Excerpted text:
--- START ---

I have a feeling, that another airport will get a tram-train link before Glasgow!

 

 

 

January 11, 2019 Posted by | Transport | , , | Leave a comment

Architect Produces Longest Moving Walkway Alternative To Tram-Train Glasgow Airport Link

The title of this post is the same as that of this article in The Herald.

The world’s longest travelator would link a new station on the Inverclyde Line to the Airport.

This Google Map shows the Airport and the rail line.

The railway runs at right-angles to the runway alongside the M8 motorway. The station in the middle of the map is Paisley St. James station.

The article says the station will be built near the Ferguslie Park housing estate in Paisley. It is marked on the map to the West of Paisley St. James station.

These are my thoughts on the plan.

Ferguslie Park Station

This enlarged map shows Ferguslie Park, the complicted motorway junction and Paisley St. James station.

From the look of this map, it would appear that there used to be a triangular junction here. Where did that railway go?

The position will have to chosen with care, as it can’t be too near to Paisley St. James station and in a position that allowed an easy connection to a travelator to and from the Airport.

Frequency Of Trains

Airports around the UK have these numbers of trains in each hour.

  • Birmingham has upwards of eight trains in both directions.
  • Edinburgh has six trams.
  • Gatwick has four Express services and will have ten Thameslink services in both directions.
  • Heathrow has four Express services and will have at least four Crossrail service.
  • Luton has seven trains in both directions.
  • Manchester has nine trains and twelve trams.
  • Newcastle has at least four Metro trains.
  • Stansted has four Express services.

Surely, the service to Ferguslie Park must have a frequency of at least four trains per hour!

This would not be unobtainable, as the two termini of Gourock and Wemyss Bay stations have enough capacity.

The Long Travelator

I believe a long travelator would work, but I do think it would have to be designed carefully in sections for Health and Safety reasons.

My real reservations are that after my visit to Paisley St. James station, which I wrote about in Paisley St. James Station, I do wonder how passengers will like a travelator link.

  • The area is fairly bleak, for a wait of up to fifteen minutes.
  • Inside a tram would be more comfortable.
  • There would need to be a step-free bridge at the new station.

In my view it would like a cheap option, that would be difficult to expand.

Using A Tram-Train

Since the travelator plan was published in the Herald, Stadler have launched tram-trains with a battery capability for the South Wales Metro.

These could do the following as a minimum.

  • Run between Glasgow Central and Paisley Gilmour Street stations using the 25 KVAC overhead electrification.
  • Run a frequency of four tram-trains per hour on a bi-directional single-track spur without electrification to a single platform at the Airport.
  • Run between Paisley St. James station and the Airport on batteries, that would be charged between Glasgow Central and Paisley Gilmour Street stations.
  • Stop at Paisley Gilmour Street station to change power source.
  • Handle 230 passengers in each tram-train.

The system could also be expanded if needed.

  • The tram-trains could work in pairs.
  • The spur could be double track.
  • A second platform could be built at the Airport.

--- END ---

Dataset content:

--- START ---

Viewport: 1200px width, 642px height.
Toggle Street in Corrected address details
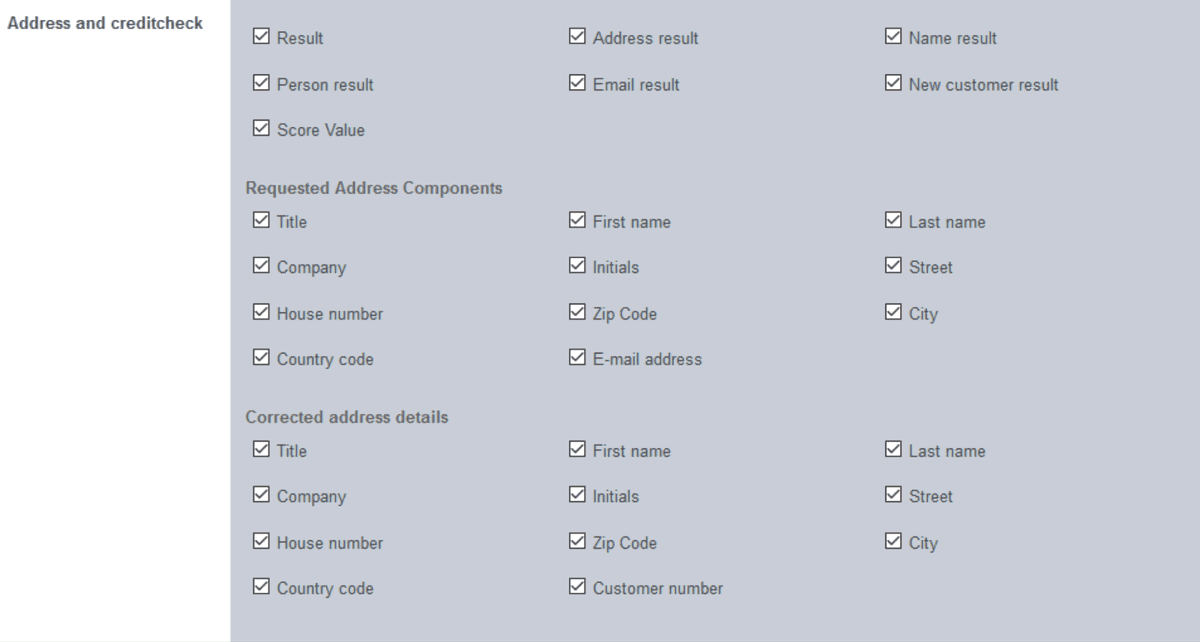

--- END ---

What this exercise asks:
**A)** Using the Glasgow Airport text, answer each question on its own line:
(i) Near which housing estate will the new station be built?
(ii) How many trams each hour does the text give for Edinburgh?
(iii) How many passengers could each tram-train handle?
**B)** Pick up the Glasgow Airport text after its final sentence and continue it.

Written responses:
**A)**
(i) Ferguslie Park, in Paisley
(ii) Six
(iii) 230

**B)**
This could handle up to eight tram-trains per hour.

Is Glasgow A World City?

Probably not yet!

Consider.

  • Glasgow hosted the Commonwealth Games in 2014.
  • Glasgow hosted the European Games in 2018.
  • It has the facilities to handle World Championships in many sports.
  • It has two football teams, that regularly play in European competitions.
  • Hampden Park has hosted six European football finals.

At least on the wider sporting front, it can be considered an important city, that is on a par with Manchester in England.

And I think it will soon be recognised as a World City!

For this reason alone, the Airport needs a proper rail service, rather than a travelator to a bleak station.

Other Airports

The following Airports in the UK need a decent rail link.

  • Bristol
  • East Midlands
  • Leeds
  • Liverpool

A similar tram-train link could be provided in a similar manner at these airports and probably many others around Europe and the rest of the World.

Conclusion

I will be very surprised, if Glasgow Airport doesn’t get a tram-train link, that uses batteries.

September 8, 2018 Posted by | Transport | , | Leave a comment

Glasgow Looks To Venice With Water Taxi Service To Airport

In Wikipedia, there is a section called Venice of the North. Included in the list of thirty-seven cities are the likes of Ansterdam, Birmingham, Copenhagen, Gdansk, Lubeck, St. Petersburg and Stockholm.

But surely Amiens, Colmar, Manchester, Skipton and various places I’ve never heard of, is taking the list too far!

The title of this post is the same as an article in the Scotsman, about a Glaswegian, who intends to start a water taxi service to Glasgow Airport.

This Google Map shows Glasgow Airport, which has the Black Cart Water to the North and the White Cart Water to the East.

The two waters join to the North of the Airport and then flow into the River Clyde.

This is proposed.

  • The boat terminal at the airport would be on a pontoon on the White Cart Water, about five hundred metres East of the airport.
  • Transfer from the airport to boat would be initially by golf buggy.
  • The trip to the City Centre would take 25 minutes by fast boat.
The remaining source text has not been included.